Exemplo de como fazer isso não falta. A Alemanha investirá € 9 bilhões nos próximos cinco anos. O governo português lançou em julho um arrojado plano de investimento de € 1 bilhão – em pleno impacto da pandemia do coronavírus – para produção do hidrogênio verde e apareceram 75 projetos totalizando € 17 bilhões. A Europa precisa instalar 3.350 GW de fontes renováveis para atingir metas até 2050.
Em lugar de importar US$ 250 milhões em amônia e nitrato de amônia, o Brasil poderia produzir, exportar e crescer de forma sustentável no negócio do hidrogênio verde. Países como a Alemanha não dispõem de condições para produzir o que vão necessitar para cumprir as metas de 80% da matriz exclusiva até 2050. Portugal e Espanha têm área para explorar, e os demais países miram no Norte da África e no Oriente Médio. Estudos e pesquisas para desenvolvimento de estratégias de transporte precisam avançar com urgência. Já se pensa em logística de exportação como Amônia ou via Etanol para produzir Hidrogênio Verde no destino. Podemos entrar nessa rota.

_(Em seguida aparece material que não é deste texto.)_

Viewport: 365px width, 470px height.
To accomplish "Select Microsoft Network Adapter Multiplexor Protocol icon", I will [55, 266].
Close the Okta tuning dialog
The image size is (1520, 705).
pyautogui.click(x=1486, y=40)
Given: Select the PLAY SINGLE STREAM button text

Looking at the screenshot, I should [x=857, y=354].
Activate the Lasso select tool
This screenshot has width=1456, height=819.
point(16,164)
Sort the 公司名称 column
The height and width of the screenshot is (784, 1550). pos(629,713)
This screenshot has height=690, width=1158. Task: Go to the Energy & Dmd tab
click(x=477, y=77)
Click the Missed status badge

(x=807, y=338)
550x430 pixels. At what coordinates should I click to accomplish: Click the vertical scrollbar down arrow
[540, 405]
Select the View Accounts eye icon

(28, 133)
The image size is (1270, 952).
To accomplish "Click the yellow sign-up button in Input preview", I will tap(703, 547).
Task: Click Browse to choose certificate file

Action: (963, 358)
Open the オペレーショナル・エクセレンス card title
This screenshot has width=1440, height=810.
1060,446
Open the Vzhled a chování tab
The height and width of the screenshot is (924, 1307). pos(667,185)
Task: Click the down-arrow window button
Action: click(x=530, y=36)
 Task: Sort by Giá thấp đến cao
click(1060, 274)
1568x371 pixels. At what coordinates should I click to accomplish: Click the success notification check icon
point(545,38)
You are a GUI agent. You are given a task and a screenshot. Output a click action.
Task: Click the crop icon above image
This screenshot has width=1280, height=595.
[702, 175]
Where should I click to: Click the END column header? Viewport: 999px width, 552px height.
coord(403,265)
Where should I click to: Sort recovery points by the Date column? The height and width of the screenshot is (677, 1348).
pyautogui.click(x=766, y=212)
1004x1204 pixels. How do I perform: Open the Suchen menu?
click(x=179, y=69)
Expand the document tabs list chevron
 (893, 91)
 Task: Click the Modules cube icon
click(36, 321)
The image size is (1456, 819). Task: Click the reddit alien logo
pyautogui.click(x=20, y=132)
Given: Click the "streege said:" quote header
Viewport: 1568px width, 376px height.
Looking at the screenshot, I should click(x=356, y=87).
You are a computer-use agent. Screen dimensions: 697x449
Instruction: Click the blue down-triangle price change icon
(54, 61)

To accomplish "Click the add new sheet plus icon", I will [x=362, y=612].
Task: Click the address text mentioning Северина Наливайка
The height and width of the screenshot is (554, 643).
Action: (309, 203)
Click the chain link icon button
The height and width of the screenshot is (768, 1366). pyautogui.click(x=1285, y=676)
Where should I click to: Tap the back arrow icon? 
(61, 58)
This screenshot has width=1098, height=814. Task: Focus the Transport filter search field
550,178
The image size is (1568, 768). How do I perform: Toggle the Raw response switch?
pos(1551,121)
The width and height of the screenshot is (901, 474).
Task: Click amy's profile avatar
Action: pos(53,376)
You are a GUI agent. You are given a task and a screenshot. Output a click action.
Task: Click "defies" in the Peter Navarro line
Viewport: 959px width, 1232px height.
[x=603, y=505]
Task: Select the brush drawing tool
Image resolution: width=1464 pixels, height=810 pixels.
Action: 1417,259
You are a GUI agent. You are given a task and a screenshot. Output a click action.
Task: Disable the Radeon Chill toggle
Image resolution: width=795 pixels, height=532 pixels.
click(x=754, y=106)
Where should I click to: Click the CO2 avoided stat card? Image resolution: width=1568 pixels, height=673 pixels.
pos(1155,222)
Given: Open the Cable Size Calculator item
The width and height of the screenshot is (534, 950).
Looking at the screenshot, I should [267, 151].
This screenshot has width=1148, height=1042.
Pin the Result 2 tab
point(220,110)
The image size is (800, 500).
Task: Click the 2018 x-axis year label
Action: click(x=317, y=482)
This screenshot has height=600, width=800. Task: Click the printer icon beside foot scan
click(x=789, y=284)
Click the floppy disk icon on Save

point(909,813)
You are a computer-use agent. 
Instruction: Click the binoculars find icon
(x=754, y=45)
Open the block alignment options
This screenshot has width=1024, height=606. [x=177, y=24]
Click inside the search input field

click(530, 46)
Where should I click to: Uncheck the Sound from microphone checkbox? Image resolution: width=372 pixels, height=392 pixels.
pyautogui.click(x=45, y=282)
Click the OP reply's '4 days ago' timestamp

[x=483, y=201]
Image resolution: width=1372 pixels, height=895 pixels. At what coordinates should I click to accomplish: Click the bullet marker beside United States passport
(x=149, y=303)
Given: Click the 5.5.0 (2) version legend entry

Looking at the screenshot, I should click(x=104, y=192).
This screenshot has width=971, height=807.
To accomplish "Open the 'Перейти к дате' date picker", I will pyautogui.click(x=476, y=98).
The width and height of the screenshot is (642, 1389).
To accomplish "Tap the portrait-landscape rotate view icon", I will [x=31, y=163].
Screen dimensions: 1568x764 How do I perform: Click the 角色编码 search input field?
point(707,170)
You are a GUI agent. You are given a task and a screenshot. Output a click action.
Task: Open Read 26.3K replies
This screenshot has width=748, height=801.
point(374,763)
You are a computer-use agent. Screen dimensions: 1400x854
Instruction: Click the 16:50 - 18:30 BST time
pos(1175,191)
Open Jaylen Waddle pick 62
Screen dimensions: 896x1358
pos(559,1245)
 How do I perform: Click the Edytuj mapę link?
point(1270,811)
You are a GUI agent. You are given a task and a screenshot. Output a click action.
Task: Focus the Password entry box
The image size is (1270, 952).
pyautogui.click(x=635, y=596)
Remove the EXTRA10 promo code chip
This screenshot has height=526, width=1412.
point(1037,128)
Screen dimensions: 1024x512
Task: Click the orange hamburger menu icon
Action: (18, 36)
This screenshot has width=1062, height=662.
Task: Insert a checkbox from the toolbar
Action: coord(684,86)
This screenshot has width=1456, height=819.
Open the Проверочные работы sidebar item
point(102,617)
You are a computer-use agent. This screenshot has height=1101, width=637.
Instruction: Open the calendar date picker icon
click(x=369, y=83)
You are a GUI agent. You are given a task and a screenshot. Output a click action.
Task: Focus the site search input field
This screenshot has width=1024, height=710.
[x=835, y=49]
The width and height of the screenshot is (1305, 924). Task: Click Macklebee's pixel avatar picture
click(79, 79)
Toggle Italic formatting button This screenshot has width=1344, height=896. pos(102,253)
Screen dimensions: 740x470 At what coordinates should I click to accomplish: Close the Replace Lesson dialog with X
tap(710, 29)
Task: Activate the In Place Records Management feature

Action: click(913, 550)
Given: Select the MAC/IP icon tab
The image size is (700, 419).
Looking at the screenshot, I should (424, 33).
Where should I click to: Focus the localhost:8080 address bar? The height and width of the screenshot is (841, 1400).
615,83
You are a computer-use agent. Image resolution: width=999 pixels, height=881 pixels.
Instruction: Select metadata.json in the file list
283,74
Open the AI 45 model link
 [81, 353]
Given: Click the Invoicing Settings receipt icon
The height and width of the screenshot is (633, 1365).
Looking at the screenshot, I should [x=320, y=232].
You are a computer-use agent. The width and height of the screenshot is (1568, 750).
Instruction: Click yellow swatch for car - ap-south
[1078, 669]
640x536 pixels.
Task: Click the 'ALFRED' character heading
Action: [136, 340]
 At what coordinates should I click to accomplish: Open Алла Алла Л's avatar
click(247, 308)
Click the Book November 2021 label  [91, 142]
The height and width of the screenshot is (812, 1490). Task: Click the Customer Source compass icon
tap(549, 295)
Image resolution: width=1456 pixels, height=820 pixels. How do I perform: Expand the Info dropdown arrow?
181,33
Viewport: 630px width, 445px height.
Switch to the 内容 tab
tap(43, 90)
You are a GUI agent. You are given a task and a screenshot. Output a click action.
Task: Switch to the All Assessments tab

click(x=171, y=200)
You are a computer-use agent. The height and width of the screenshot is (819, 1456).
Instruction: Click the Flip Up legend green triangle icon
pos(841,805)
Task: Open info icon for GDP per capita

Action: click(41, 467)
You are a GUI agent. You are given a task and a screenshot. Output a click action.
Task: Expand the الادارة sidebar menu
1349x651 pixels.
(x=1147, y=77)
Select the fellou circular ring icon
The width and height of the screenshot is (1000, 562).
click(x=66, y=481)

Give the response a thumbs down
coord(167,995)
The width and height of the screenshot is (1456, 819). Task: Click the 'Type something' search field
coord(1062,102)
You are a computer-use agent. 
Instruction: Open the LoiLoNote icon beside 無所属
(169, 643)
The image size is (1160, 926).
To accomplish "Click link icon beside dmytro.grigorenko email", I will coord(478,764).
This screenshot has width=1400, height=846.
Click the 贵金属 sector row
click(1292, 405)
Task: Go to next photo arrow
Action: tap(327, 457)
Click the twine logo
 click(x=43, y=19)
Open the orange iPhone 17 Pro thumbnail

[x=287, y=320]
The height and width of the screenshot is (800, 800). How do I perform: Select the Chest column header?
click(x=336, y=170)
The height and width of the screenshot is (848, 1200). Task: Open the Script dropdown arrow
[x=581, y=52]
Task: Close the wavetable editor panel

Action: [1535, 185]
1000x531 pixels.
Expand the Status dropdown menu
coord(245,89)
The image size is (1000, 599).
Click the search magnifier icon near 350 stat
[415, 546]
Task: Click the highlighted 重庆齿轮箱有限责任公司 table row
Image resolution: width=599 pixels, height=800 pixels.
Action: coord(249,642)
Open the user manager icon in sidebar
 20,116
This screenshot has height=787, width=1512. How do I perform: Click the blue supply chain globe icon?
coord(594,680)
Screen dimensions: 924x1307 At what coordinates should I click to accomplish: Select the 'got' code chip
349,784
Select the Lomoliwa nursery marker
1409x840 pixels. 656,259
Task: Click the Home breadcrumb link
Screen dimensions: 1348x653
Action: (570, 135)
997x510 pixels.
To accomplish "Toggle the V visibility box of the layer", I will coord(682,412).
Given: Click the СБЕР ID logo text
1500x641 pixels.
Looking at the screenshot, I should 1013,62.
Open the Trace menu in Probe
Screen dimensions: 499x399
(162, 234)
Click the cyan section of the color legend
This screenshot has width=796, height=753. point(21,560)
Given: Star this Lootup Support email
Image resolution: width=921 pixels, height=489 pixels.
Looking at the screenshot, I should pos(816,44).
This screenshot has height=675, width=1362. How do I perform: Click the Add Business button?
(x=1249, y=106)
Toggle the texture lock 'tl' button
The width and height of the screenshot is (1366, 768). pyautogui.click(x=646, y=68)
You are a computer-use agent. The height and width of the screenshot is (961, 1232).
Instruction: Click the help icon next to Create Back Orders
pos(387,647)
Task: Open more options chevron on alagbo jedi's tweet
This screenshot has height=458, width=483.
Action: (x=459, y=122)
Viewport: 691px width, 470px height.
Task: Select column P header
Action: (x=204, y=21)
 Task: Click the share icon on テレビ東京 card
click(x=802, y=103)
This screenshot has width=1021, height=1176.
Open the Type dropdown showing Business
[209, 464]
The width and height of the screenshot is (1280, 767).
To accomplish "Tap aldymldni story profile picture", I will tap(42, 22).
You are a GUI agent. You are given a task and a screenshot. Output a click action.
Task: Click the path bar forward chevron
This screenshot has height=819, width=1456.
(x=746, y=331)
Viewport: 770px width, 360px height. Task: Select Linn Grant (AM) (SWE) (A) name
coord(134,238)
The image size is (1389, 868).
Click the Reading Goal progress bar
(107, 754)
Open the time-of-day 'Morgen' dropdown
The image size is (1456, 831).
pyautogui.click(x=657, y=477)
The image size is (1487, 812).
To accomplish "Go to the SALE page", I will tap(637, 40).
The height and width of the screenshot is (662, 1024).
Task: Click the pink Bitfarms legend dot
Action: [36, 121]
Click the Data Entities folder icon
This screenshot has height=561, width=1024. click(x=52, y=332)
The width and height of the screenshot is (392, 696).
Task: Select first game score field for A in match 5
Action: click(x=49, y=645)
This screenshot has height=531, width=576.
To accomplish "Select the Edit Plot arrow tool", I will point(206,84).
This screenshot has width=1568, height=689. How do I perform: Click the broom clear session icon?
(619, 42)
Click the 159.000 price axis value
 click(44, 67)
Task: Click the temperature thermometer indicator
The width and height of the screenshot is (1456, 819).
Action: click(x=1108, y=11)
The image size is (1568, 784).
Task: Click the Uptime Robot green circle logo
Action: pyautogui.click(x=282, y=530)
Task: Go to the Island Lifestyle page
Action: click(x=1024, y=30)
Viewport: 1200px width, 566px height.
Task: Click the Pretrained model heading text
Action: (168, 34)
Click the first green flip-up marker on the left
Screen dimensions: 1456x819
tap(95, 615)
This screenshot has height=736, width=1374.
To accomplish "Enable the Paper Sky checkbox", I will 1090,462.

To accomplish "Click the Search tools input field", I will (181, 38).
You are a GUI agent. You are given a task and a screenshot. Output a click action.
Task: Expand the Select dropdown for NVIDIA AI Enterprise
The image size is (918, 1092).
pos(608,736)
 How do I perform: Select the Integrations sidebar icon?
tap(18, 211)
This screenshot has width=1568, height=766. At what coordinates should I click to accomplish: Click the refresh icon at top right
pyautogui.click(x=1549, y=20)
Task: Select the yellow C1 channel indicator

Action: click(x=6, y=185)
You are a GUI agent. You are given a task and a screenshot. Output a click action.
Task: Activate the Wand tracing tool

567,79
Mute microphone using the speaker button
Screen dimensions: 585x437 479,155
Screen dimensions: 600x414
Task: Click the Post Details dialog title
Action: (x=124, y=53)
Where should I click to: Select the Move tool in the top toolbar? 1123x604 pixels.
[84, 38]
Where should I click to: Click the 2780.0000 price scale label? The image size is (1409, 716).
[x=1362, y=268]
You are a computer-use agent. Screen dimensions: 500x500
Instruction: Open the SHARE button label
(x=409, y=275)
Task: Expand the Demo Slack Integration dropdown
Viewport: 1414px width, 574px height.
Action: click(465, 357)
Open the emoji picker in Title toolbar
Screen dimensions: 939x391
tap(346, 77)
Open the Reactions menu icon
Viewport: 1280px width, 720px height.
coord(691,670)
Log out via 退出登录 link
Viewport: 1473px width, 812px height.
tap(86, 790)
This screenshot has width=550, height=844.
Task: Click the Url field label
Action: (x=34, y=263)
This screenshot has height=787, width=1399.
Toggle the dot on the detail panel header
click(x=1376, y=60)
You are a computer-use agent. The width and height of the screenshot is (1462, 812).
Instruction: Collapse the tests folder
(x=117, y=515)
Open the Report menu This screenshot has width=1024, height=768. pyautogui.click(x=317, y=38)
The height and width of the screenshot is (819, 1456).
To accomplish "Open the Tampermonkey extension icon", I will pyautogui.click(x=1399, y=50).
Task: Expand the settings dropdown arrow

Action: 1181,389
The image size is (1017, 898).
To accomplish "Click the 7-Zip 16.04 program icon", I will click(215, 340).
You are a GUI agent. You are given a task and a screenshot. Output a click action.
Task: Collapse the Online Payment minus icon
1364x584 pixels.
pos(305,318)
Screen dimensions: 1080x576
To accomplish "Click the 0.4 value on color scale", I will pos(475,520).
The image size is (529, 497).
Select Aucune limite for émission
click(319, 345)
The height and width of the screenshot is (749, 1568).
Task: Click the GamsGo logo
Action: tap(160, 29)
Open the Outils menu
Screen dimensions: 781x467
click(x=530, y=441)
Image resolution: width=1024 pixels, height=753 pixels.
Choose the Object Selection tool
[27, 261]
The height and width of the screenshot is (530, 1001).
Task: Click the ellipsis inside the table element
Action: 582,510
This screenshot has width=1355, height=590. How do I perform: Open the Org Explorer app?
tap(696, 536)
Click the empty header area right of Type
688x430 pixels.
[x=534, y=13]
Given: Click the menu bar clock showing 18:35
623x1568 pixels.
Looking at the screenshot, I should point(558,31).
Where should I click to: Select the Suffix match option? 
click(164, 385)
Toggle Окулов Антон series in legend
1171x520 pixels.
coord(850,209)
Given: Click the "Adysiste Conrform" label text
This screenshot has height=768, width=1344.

No início deste ano, duas empresas privadas se uniram a convite do governo de São Paulo para instalar em tempo recorde – dois meses e meio – projeto piloto de geração solar flutuante na Represa Billings. Seis meses depois de implantarem placas fotovoltaicas e flutuadores fabricados no Brasil na lâmina d’água com capacidade de 100 KWp, a Emae anunciou chamada pública para plantas de geração com potência de 1 MWp a 30 MWp na represa.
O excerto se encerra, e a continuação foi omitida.